I don't have any fixed constraints but just a general idea. This probably a well known problem too - yet I can't seem to find any literature on it.
Given n identical 2D objects, what is an algorithm to arrange them on the plane such that they form a near square ? Leaving a hole at the end (e.g. in the case of prime numbers, but not only) is acceptable (hence the word near) but having some objects "sticking out" to the right is not okay - though this is often a variant of another arrangement, simply rotated 90°.
The final shape may actually be a rectangle, let's see how much the dimensions can differ and if we need to put a constraint on that.
e.g. for n = 4 :
1 2
3 4
n = 6
1 2 3
4 5 6
or
1 2
3 4
5 6
n = 8 perfect 3x3 square with one hole
1 2 3
4 5 6
7 8
n = 10
1 2 3
4 5 6
7 8 9
10
or
1 2 3 4
5 6 7 8
9 10
but not
1 2 3
4 5 6
7 8 9 10
which is anyway the first arrangement turned 90°.
... and so on.
Find out which two consecutive squares $n$ lies between, i.e. $m^2\le n < (m+1)^2$. You can find $m$ by calculating $m=\lfloor \sqrt{n} \rfloor$.
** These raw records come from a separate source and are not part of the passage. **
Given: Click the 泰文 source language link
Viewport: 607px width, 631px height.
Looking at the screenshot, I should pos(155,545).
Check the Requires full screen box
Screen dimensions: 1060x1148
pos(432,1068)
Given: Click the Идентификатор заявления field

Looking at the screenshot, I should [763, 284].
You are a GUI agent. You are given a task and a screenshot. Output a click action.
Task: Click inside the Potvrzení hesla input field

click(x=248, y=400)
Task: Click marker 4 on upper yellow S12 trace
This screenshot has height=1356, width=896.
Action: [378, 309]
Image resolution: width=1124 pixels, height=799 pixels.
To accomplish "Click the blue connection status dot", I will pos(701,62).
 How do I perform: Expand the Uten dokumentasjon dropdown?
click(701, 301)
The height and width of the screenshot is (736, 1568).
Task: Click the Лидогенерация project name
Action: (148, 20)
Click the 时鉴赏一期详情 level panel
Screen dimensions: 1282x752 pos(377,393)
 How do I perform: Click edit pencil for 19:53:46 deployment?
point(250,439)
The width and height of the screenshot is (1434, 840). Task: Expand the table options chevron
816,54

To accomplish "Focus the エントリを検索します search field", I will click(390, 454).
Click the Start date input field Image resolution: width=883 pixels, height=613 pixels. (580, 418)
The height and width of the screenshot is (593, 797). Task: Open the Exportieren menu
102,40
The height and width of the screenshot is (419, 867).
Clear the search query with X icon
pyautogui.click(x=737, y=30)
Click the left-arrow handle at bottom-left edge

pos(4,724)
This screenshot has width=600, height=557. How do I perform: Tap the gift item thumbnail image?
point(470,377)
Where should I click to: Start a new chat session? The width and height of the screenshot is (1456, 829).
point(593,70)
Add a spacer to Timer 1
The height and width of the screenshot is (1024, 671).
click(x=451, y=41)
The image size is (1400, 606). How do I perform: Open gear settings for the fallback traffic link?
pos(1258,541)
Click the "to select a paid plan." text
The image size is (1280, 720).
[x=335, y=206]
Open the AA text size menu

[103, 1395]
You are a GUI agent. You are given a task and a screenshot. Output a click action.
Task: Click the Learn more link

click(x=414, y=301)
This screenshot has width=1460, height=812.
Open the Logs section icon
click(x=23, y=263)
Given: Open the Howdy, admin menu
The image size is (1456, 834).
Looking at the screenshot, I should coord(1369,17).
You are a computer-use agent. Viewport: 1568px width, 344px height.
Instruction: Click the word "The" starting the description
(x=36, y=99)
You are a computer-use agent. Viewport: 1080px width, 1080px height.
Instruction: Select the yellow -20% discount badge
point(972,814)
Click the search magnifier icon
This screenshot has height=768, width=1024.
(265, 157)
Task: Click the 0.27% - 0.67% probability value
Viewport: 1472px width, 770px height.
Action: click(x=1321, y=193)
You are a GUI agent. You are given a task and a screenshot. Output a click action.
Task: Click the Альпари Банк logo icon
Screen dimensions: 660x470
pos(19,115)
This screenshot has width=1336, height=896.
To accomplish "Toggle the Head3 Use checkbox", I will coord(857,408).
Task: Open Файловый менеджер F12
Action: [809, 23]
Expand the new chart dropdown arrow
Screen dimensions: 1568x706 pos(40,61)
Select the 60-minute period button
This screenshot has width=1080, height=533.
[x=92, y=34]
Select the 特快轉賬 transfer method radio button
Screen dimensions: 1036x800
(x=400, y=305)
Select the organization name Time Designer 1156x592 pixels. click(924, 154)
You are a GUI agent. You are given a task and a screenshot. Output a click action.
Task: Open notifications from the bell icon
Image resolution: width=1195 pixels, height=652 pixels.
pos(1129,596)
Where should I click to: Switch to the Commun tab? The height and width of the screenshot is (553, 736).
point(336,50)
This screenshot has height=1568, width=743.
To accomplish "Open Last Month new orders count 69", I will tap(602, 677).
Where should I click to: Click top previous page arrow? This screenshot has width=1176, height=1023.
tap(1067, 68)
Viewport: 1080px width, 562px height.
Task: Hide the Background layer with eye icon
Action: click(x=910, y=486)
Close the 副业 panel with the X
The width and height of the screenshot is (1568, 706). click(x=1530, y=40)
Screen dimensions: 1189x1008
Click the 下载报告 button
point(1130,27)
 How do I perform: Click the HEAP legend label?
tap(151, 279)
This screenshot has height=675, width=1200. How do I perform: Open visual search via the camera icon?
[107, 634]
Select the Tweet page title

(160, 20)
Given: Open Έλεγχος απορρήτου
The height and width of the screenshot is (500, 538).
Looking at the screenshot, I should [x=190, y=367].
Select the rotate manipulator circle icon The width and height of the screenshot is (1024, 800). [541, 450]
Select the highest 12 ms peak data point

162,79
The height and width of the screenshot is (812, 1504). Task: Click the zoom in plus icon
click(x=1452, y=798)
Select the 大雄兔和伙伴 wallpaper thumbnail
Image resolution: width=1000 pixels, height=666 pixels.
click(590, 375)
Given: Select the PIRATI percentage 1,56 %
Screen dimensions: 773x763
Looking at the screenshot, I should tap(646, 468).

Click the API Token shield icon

Then calculate the surplus $k=m^2-n$. Obviously we have $0\le k<2m+1$ because $(m+1)^2-m^2=2m+1$.
If $0\le k<m$, you can form an $m\times m$ square with an extra row of $k$ units underneath.
If $m \le k<2m+1$ then first add a column to the right of the square to form an $m\times (m+1)$ rectangle, and then add the remaining $k-m$ as a partial row underneath. This is then an $(m+1)\times (m+1)$ square with part of the last row missing.